Pre-launch eval against the surface's actual job. Eval sets should be built from the questions real users actually ask the system, weighted by the contractual stakes of each question. A chatbot that answers "what is your hub airport" with 99% accuracy and "what is the refund window for a bereavement fare" with 80% accuracy is not 89% accurate; it is unfit for purpose. The eval has to be stratified by stakes, not averaged across them.

What this case teaches

The Moffatt ruling collapses neatly into a small number of lessons an AI PM can act on this week.

The model speaks for the company. Always. The "separate entity" defence is closed. Any output an AI surface produces on a company-branded property is a representation of the company, and the company is liable for it. This is the substance of Rule ai-39 and the reason architectural defences matter more than prompt tweaks.

Hallucination is permanent. Plan the surface around that. A future model release will not retire this case. The model's tendency to produce plausible-sounding falsehoods on under-grounded queries is structural, not a defect to be patched. The product response is to constrain the surface — retrieval, abstention, handoff, human review — rather than to wait for the lab. This is Rule ai-33.

Abstention is not a degraded state. It is a feature. "I do not have that information; let me connect you to an agent" is the correct output on a policy question where retrieval returned nothing. A system that fabricates an answer rather than abstain is not more helpful; it is more dangerous. Reward abstention in the prompt, in the UI, and in the metrics. This is Rule ai-37.

Architecture, not prompt, is where you fix this. The Moffatt failure was a retrieval failure dressed as a hallucination. A system pointed at the live policy corpus, with policy-question routing, would not have invented the refund window. If your assistant is answering questions you have a database for, fix the architecture before you fix the prompt. This is Rule ai-40.

Disclaimers do not transfer liability. The "AI may be inaccurate" pill at the bottom of the assistant is a UX honesty signal. It is not a legal shield. The tribunal already rejected the strong form of this argument and would reject the weak form too. Build the product as if the disclaimer were absent, because legally it is.

The audit log is the artefact.

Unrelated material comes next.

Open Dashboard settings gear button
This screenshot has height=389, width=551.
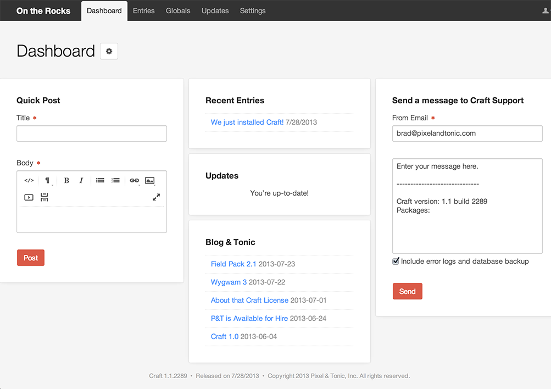[109, 51]
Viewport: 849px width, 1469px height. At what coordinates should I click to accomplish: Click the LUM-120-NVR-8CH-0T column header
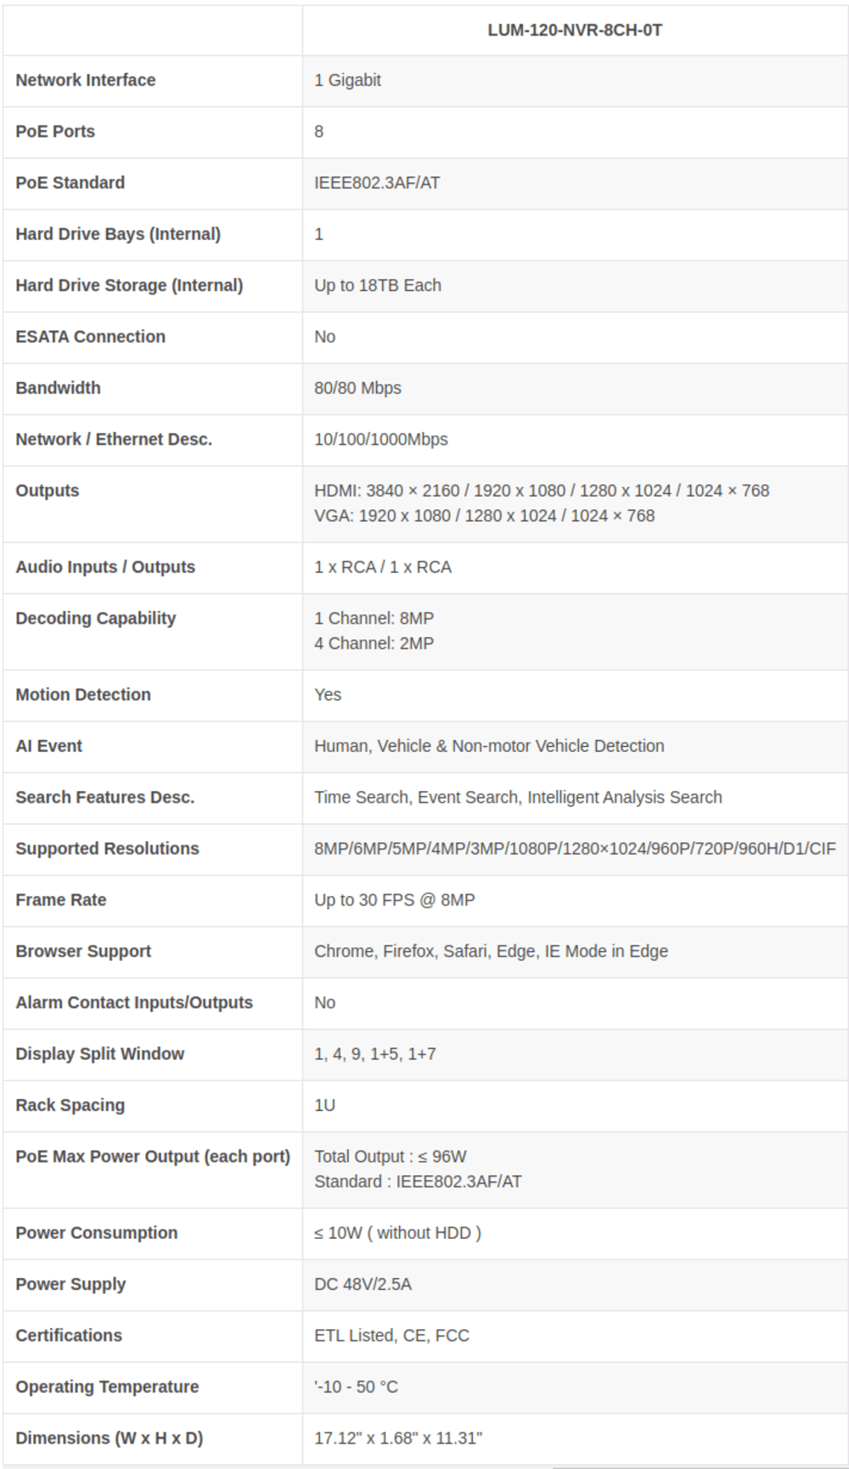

If you cannot reproduce exactly what your assistant said to a specific user at a specific time, you will not be able to defend the interaction when it goes wrong. The log is part of the product, not a nice-to-have. Build it before launch, retain it on a documented schedule, and make sure legal can pull from it on request.

The eval has to be weighted by stakes. A high average accuracy across a flat question set is a misleading metric. Stratify the eval by what the question costs the company when answered incorrectly. The questions that determine whether you ship safely are not the ones you ask most often; they are the ones whose wrong answers create representations. See safety, privacy, and compliance for shipping teams for the regulatory framing this generalises into.

Take the small case seriously. The Moffatt award was CAD 812. The cost to Air Canada — in brand, in precedent, in legal review burden, in product retraction — is several orders of magnitude larger and still compounding. Every AI PM should assume their first publicly-litigated chatbot failure will follow the same shape: small dollars, large consequences, on the public record forever.

Sources

Moffatt v. Air Canada, 2024 BCCRT 149 (British Columbia Civil Resolution Tribunal, February 14, 2024) — the primary decision, publicly available on the BCCRT decisions database.
CBC News, "Air Canada chatbot promised a discount. Now the airline has to pay it" (February 16, 2024).
Vancouver Sun, coverage of the BCCRT ruling and Air Canada's response (February 2024).
BBC, Reuters, and Wired follow-up coverage on the precedential implications of the ruling for AI-deployed customer-service systems (February–March 2024).
Air Canada's own public statements: limited to brief on-record comments at the time of the ruling; no detailed product post-mortem has been published.